■ **AIM 1**
In the vapor pressure thread, what is the vapor pressure of the solution formed from 4 moles of X and 1 mole of Y?
■ **AIM 2**
Reproduce the passage of the vapor pressure thread between "according to Dalton's" and "fraction of of it.", inclusive.

[start of TEXT SECTION]

Question

2 liquids X and Y on mixing form an ideal solution.At 30 degree celsiusthe vapour pressure of the solution containing 3 moles of X and 1 mole of Y is 550 mm of Hg.But when 4 moles of X and 1 mole of Y are mixed,the vapour pressure of the solution thus formed is 560 mm of Hg.What would be the vapour pressure of pure X and pure Y at this temperature ?

Answer 1

according to Dalton's law of partial pressure.
$P_{total}=P_X+P_Y$

we also know, partial pressure of each component of the solution is directly proportional to mole fraction of of it.

[end of TEXT SECTION]
[start of DATASET CONTENT]

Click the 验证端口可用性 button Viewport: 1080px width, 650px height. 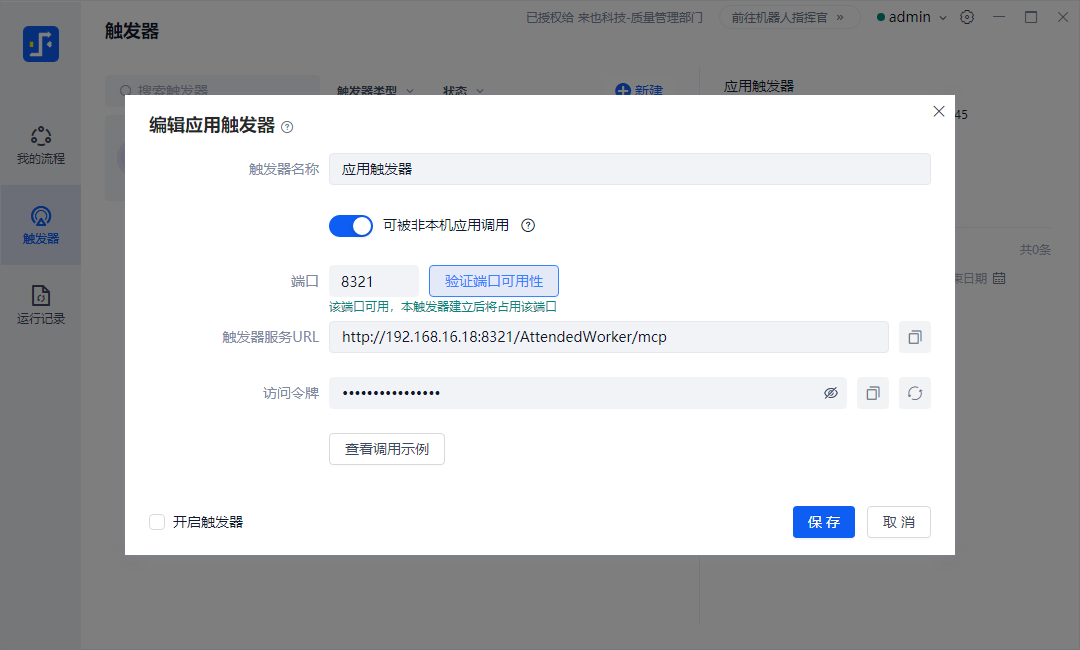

[end of DATASET CONTENT]

■ **WRITTEN RESPONSE 1**
560 mm of Hg

■ **WRITTEN RESPONSE 2**
according to Dalton's law of partial pressure.
$P_{total}=P_X+P_Y$

we also know, partial pressure of each component of the solution is directly proportional to mole fraction of of it.